## start
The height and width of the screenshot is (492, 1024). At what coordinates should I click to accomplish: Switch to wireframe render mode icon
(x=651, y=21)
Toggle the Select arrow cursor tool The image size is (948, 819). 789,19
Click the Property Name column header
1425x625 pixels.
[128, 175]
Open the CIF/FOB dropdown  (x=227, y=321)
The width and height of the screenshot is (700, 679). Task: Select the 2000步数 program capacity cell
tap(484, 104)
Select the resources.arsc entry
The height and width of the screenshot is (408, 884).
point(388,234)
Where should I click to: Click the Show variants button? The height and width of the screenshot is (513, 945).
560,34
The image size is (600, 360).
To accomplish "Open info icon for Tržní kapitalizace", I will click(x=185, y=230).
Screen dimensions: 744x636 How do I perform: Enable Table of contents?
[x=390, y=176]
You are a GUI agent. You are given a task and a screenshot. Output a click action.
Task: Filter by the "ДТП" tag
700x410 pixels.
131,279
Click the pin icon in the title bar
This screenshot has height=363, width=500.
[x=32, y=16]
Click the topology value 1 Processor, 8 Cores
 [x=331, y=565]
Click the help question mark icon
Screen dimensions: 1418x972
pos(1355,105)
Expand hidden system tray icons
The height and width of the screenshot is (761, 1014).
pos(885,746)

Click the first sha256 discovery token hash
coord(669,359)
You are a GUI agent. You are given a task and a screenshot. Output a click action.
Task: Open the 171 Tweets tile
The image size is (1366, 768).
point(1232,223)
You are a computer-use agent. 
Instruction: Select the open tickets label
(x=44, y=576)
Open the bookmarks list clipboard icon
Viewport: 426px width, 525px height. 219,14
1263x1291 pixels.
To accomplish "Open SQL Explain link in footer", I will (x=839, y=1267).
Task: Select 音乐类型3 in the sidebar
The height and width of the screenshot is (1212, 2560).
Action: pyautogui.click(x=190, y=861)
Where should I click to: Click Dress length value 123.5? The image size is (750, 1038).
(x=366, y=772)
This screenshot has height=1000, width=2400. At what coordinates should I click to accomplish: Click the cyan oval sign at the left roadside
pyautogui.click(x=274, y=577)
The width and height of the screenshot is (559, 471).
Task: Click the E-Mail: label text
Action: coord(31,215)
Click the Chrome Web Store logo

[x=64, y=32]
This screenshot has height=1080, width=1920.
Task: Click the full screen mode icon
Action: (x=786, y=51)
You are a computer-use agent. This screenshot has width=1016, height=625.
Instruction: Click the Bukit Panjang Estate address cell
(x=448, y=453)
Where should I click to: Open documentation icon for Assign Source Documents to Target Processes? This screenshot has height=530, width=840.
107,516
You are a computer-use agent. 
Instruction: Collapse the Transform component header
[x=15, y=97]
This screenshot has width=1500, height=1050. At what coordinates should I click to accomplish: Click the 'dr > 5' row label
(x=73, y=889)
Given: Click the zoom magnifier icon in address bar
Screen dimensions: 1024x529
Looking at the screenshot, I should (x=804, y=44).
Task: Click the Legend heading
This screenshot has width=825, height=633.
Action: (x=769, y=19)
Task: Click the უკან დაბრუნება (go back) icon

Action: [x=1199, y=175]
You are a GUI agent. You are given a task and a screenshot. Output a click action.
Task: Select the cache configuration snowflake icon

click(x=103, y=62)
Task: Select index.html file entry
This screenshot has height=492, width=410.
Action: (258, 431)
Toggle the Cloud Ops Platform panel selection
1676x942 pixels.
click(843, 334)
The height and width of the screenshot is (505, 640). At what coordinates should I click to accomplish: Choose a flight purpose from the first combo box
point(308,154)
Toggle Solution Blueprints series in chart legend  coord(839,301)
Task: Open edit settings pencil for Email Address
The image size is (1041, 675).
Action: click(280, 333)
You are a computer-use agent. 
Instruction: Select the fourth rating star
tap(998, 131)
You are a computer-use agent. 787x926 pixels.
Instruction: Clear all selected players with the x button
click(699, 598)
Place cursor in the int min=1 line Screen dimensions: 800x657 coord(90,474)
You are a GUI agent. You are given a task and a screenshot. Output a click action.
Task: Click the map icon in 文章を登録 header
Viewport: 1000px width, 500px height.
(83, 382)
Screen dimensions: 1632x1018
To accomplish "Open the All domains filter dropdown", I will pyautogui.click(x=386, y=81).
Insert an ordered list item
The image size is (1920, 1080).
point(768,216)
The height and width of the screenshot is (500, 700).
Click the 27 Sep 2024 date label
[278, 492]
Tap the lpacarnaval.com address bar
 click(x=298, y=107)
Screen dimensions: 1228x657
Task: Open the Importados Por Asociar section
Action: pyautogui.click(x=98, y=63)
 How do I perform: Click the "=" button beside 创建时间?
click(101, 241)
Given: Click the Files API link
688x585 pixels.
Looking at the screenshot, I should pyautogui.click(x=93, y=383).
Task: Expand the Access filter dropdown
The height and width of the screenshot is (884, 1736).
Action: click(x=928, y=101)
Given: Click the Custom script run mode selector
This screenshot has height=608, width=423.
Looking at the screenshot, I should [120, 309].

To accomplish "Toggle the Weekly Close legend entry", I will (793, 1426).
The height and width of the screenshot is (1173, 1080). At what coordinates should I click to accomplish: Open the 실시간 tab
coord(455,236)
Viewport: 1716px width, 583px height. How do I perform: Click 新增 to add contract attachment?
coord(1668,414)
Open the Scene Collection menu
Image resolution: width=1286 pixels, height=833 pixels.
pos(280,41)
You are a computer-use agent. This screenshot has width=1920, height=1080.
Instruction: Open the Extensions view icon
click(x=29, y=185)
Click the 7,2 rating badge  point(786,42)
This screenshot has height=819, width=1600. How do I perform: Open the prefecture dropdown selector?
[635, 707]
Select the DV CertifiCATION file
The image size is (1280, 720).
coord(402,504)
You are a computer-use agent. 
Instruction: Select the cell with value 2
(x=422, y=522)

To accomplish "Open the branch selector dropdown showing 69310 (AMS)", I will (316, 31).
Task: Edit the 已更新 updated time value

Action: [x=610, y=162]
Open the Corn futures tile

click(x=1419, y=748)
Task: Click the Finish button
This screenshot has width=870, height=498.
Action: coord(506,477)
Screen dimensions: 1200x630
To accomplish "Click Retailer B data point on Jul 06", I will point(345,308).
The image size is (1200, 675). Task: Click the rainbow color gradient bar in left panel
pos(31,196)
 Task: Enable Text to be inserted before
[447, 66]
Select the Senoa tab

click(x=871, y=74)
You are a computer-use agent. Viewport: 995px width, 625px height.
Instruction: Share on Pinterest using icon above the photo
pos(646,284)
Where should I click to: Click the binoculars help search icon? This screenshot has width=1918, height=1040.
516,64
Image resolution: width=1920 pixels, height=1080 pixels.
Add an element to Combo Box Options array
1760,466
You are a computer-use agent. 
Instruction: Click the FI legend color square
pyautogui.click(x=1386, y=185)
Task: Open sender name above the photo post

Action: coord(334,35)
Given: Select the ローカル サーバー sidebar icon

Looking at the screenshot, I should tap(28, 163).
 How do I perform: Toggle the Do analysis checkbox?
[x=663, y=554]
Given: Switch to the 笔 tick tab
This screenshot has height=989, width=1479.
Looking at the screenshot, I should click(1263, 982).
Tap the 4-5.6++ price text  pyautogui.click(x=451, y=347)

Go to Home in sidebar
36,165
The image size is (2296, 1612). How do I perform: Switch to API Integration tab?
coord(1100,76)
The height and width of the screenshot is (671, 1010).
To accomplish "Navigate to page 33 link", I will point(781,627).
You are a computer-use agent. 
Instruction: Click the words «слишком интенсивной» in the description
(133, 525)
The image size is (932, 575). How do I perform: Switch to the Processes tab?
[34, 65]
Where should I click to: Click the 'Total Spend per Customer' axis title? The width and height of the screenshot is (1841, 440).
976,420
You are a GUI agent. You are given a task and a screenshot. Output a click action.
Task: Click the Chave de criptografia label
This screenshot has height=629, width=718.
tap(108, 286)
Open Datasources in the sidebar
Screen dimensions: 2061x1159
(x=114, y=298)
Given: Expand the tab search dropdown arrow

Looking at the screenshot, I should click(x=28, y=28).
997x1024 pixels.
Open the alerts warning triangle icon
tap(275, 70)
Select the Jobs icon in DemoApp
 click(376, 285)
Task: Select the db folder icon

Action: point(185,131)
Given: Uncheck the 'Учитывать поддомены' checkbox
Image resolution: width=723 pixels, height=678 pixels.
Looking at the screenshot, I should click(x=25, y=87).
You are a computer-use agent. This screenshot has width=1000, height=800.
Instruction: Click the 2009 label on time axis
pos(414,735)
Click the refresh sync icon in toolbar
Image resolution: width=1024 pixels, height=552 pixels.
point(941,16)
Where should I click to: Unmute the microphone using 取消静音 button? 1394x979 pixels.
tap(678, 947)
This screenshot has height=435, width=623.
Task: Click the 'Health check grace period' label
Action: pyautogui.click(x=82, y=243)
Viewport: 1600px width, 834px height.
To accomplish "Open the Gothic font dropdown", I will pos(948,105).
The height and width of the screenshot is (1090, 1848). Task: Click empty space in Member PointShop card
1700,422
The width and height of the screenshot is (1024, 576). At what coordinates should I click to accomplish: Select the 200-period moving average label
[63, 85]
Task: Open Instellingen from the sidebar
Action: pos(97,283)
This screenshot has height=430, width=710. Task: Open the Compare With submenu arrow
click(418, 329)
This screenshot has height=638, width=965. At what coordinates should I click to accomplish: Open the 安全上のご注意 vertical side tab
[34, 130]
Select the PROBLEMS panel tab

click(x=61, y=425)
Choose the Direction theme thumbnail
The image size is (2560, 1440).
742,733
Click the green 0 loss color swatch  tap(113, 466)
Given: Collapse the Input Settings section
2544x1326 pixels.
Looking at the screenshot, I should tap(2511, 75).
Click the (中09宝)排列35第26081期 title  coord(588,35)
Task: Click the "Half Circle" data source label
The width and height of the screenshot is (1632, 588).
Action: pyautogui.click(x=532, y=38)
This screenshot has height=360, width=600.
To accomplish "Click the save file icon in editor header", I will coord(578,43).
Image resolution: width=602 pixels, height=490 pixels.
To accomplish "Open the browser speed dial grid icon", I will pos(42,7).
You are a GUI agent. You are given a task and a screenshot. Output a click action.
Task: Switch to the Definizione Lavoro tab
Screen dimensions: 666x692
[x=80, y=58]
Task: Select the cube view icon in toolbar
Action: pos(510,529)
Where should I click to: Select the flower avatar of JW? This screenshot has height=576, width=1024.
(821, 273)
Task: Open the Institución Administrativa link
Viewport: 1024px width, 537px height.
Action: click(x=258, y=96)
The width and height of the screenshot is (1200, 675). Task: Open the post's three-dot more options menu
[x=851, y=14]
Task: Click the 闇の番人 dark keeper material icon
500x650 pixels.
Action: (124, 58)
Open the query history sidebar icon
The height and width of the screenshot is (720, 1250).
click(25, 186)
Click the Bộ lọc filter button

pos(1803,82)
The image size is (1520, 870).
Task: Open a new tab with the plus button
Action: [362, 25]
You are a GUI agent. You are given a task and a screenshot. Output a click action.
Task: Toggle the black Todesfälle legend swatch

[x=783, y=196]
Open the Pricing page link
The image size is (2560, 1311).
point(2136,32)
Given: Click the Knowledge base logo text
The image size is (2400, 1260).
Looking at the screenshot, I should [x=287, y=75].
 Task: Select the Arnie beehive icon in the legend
## end
* [TASK REQUIREMENTS]:
Return the stretch of the records from the line containing "Open the query history sidebar icon" through the end of the records, both ends included, reproduced line for line without any change.

* [SOLUTION]:
Open the query history sidebar icon
The height and width of the screenshot is (720, 1250).
click(25, 186)
Click the Bộ lọc filter button

pos(1803,82)
The image size is (1520, 870).
Task: Open a new tab with the plus button
Action: [362, 25]
You are a GUI agent. You are given a task and a screenshot. Output a click action.
Task: Toggle the black Todesfälle legend swatch

[x=783, y=196]
Open the Pricing page link
The image size is (2560, 1311).
point(2136,32)
Given: Click the Knowledge base logo text
The image size is (2400, 1260).
Looking at the screenshot, I should [x=287, y=75].
 Task: Select the Arnie beehive icon in the legend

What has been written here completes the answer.